Univention Bugzilla – Full Text Bug Listing |
Summary: | Test 25reconnect_uldap failed in jenkins | ||
---|---|---|---|
Product: | UCS Test | Reporter: | Alexander Kramer <kramer> |
Component: | General | Assignee: | Philipp Hahn <hahn> |
Status: | CLOSED FIXED | QA Contact: | Stefan Gohmann <gohmann> |
Severity: | normal | ||
Priority: | P5 | CC: | best, gohmann |
Version: | unspecified | Keywords: | interim-2 |
Target Milestone: | UCS 4.0 | ||
Hardware: | Other | ||
OS: | Linux | ||
See Also: |
https://forge.univention.org/bugzilla/show_bug.cgi?id=34292 https://forge.univention.org/bugzilla/show_bug.cgi?id=35148 |
||
What kind of report is it?: | --- | What type of bug is this?: | --- |
Who will be affected by this bug?: | --- | How will those affected feel about the bug?: | --- |
User Pain: | Enterprise Customer affected?: | ||
School Customer affected?: | ISV affected?: | ||
Waiting Support: | Flags outvoted (downgraded) after PO Review: | ||
Ticket number: | Bug group (optional): | ||
Max CVSS v3 score: | |||
Bug Depends on: | 35841, 35852 | ||
Bug Blocks: | |||
Attachments: |
verbose strace
verbose stdout |
Description
Alexander Kramer
2014-08-28 13:34:52 CEST
The strace for the process give the following endless output: select(0, NULL, NULL, NULL, {0, 4286}) = 0 (Timeout) select(0, NULL, NULL, NULL, {0, 10000}) = 0 (Timeout) select(0, NULL, NULL, NULL, {0, 10000}) = 0 (Timeout) ... If you run the script from the shell it also gets stuck after printing: ************************************************************************ Test: connect, stop, - start after 9 seconds, search ************************************************************************ [ ok ] Stopping ldap server(s): slapd ...done. [ ok ] Starting ldap server(s): slapd ...done. [ ok ] Checking Schema ID: ...done.
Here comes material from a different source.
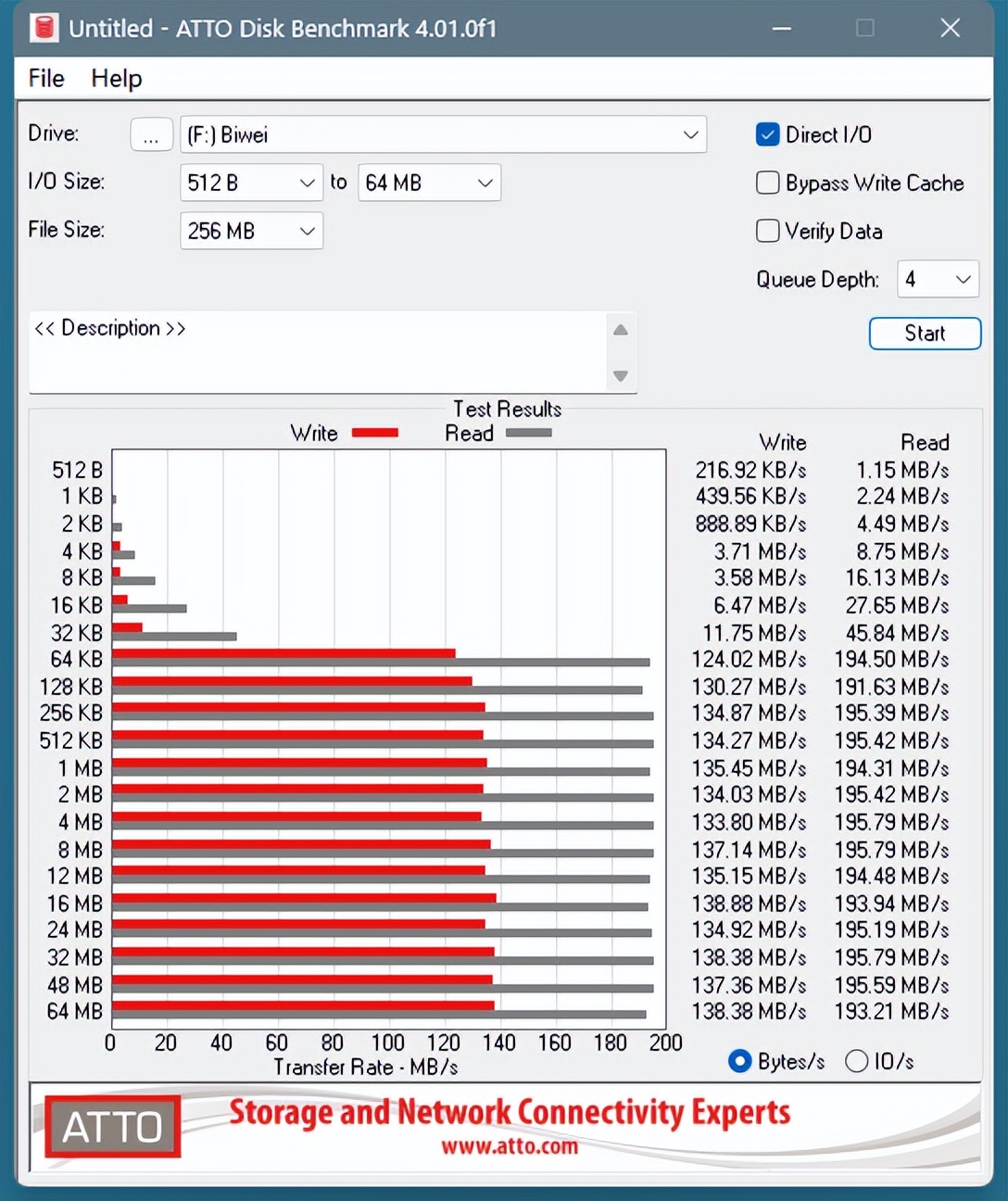Click the description scroll down arrow
The height and width of the screenshot is (1201, 1008).
point(621,375)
And the endless strace for this process looks the same: select(0, NULL, NULL, NULL, {0, 5463}) = 0 (Timeout) select(0, NULL, NULL, NULL, {0, 10000}) = 0 (Timeout) select(0, NULL, NULL, NULL, {0, 10000}) = 0 (Timeout) ... Created attachment 6077 [details]
verbose strace
Created attachment 6078 [details]
verbose stdout
r53174: I added a missing wait to a subprocess call. "gdb -p %1" shows the process with a single thread hanging in /usr/lib/python2.7/dist-packages/ldap/ldapobject.py:766 def reconnect(self,uri): while self._pending_reconnect: time.sleep(0.01) else: self._pending_reconnect = 1 "timeval.tv_usec = 10_000" equals those 0.01s. Adding that .wait()ing for the restart terminates the stall, but the test fails then for the negative check (delaying 11s while only 10s are allowed). python-ldap_2.4.9 broke it: * ldapobject.ReconnectLDAPObject.reconnect() now does kind of an internal locking to pause other threads while reconnecting is pending. UCS-4.0 uses 2.4.10, which is the latest version in Debian. Debian-RFP 2.4.15: <https://bugs.debian.org/cgi-bin/bugreport.cgi?bug=742487> May-be fixed by 2.4.13: <https://mail.python.org/pipermail/python-ldap/2014q1/003327.html> * ldapobject.ReconnectLDAPObject now uses internal class-wide lock for serializing reconnects * Method signature of ReconnectLDAPObject.reconnect() changed to be able to call it with separate retry_max and retry_delay values See <https://mail.python.org/pipermail/python-ldap/2013q3/003265.html> for a patch; this alone does not seem to fix the bug. A quick test with a self-compiled 2.4.15 also failed:The process is then multi-threaded and hangs in some lock. The thread links to <https://bugs.launchpad.net/ldapuserfolder/+bug/650371>. See Bug #35841 for a patch for python-ldap. The patch is not enough to fix the test case, as some internal working seems to have changes. (In reply to Stefan Gohmann from comment #4) > r53174: I added a missing wait to a subprocess call. this patch needs to be reverted, as it breaks the whole idea of the test case: slapd is (re-)started *while* the main test case is running to test the reconnect behavior. By adding the .wait() the tests runs only after the slapd is fully working again. r53510 | Bug #35741 test: 10_ldap/25reconnect_uldap: revert subprocess.call.wait r53174 was reverted as Bug #35841 and Bug #35852 have been fixed. Package: ucs-test Version: 5.0.9-1.794.201409100922 Branch: ucs_4.0-0 No changelog as this is only a revert, so no visible source code change. OK, looks good. UCS 4.0-0 has been released: http://docs.univention.de/release-notes-4.0-0-en.html http://docs.univention.de/release-notes-4.0-0-de.html If this error occurs again, please use "Clone This Bug". |